*Recorded information*
########################################

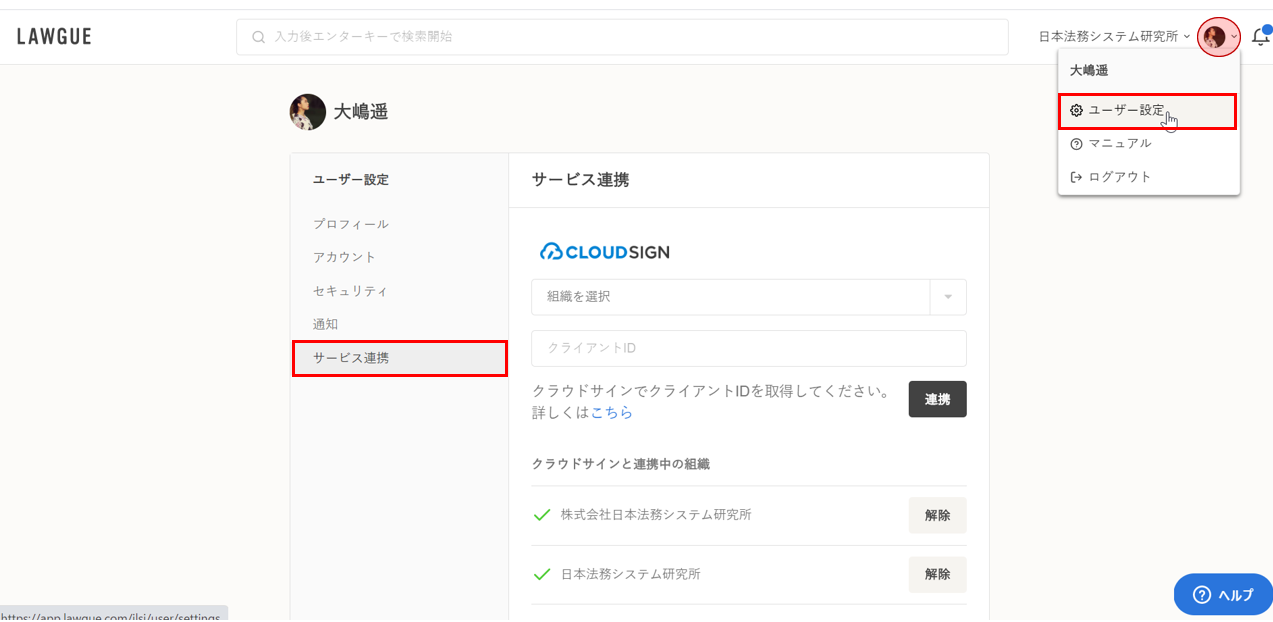Expand the 日本法務システム研究所 organization switcher
The width and height of the screenshot is (1273, 622).
[1113, 37]
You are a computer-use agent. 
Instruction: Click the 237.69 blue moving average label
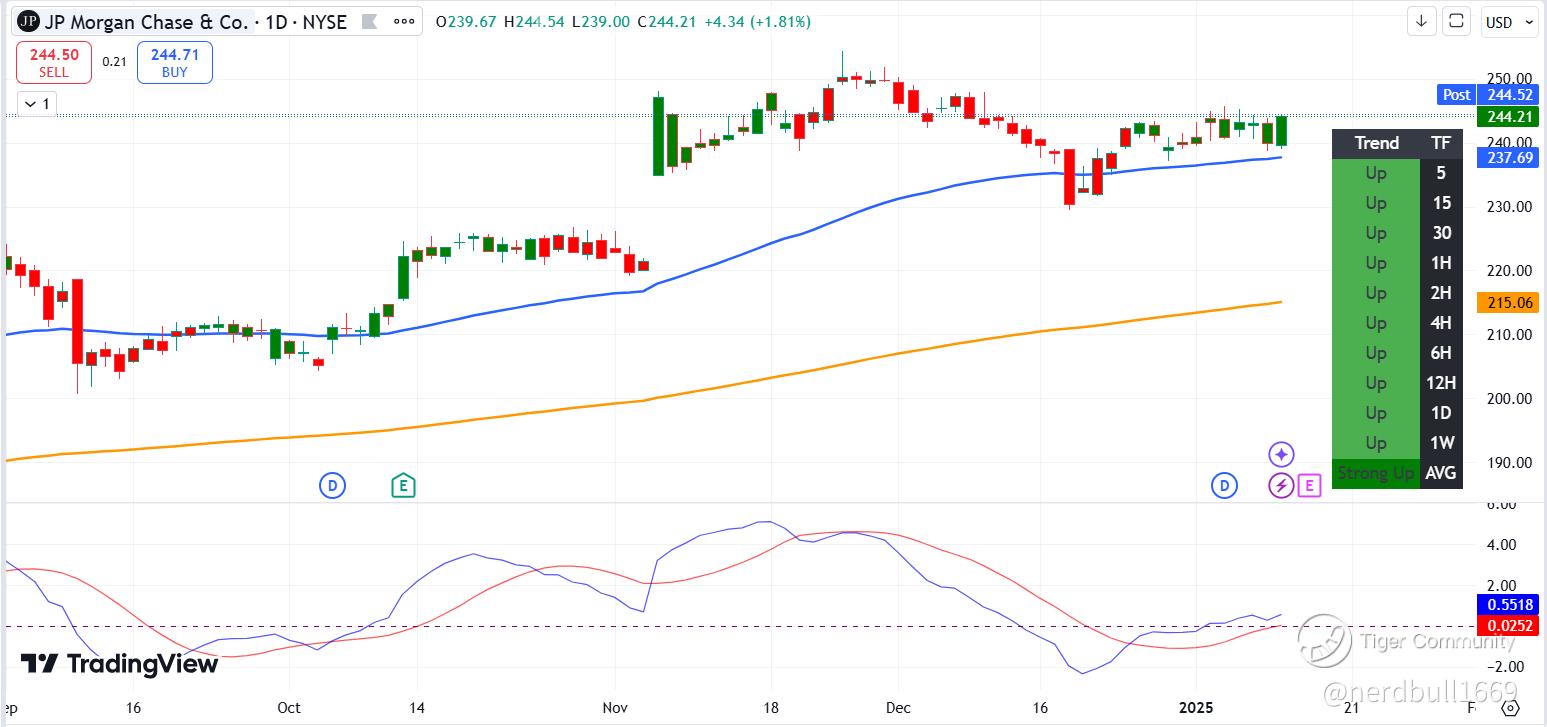tap(1507, 157)
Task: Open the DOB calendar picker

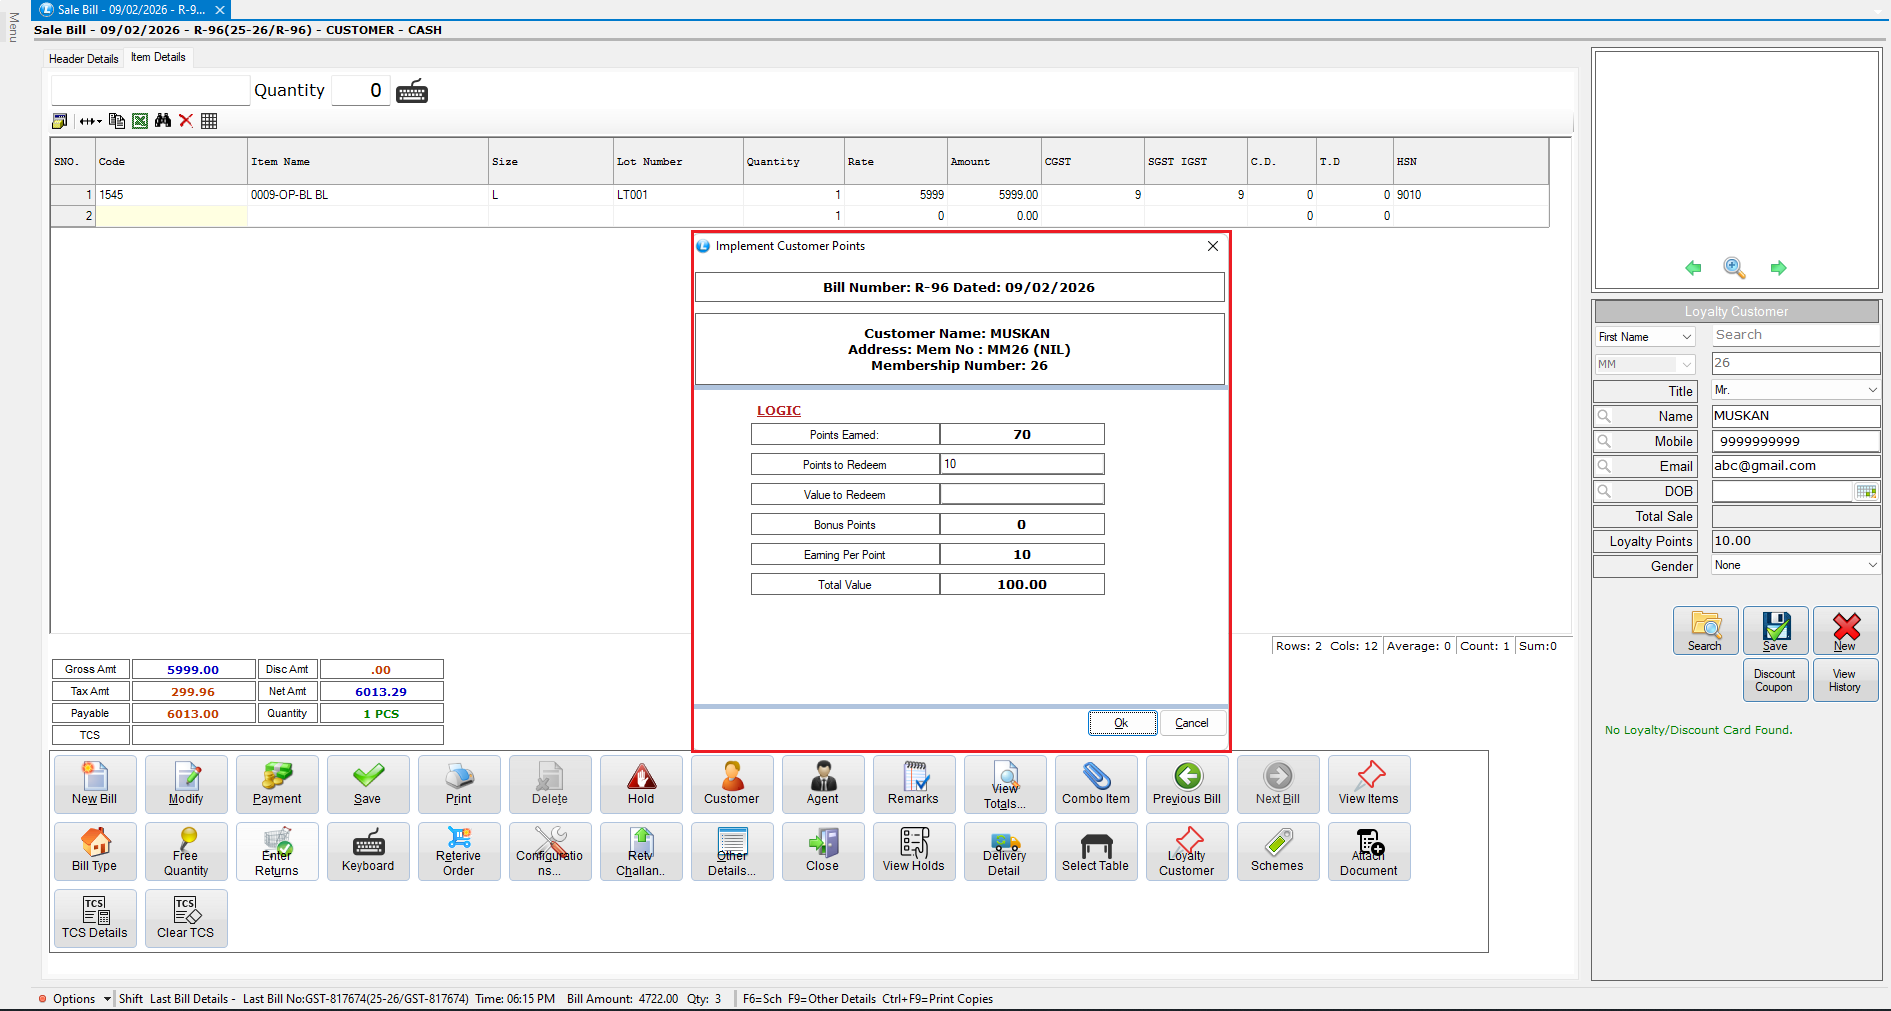Action: coord(1866,491)
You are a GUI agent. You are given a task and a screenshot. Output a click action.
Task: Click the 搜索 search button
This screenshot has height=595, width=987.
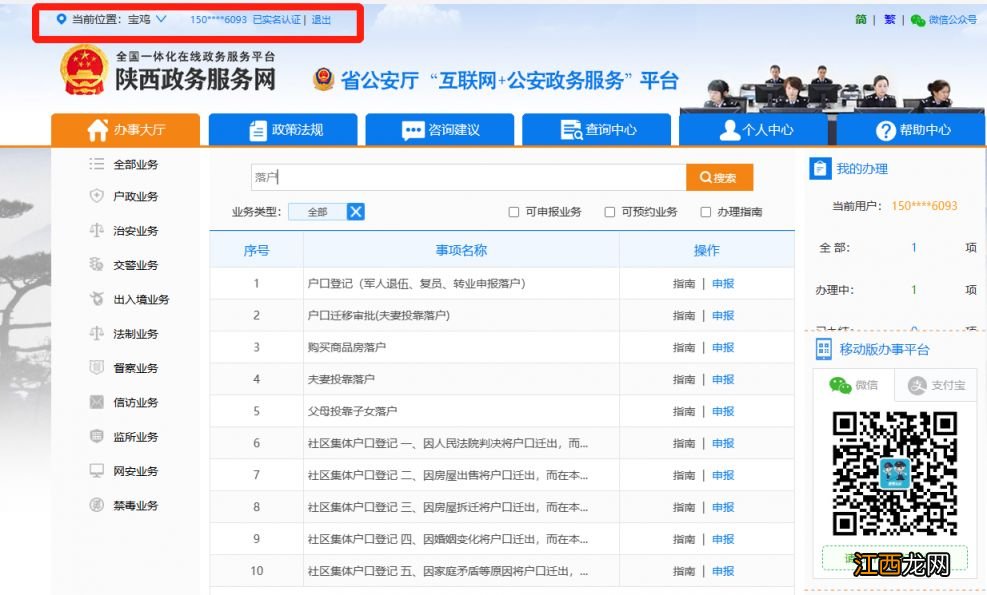click(719, 177)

########################################

What is wanted is an exact copy of the lines from the line with "You are a GUI" through the end of the records, both ends included, pictures excluded.

*Answer area*
You are a GUI agent. You are given a task and a screenshot. Output a click action.
Task: Click the 搜索 search button
This screenshot has height=595, width=987.
click(719, 177)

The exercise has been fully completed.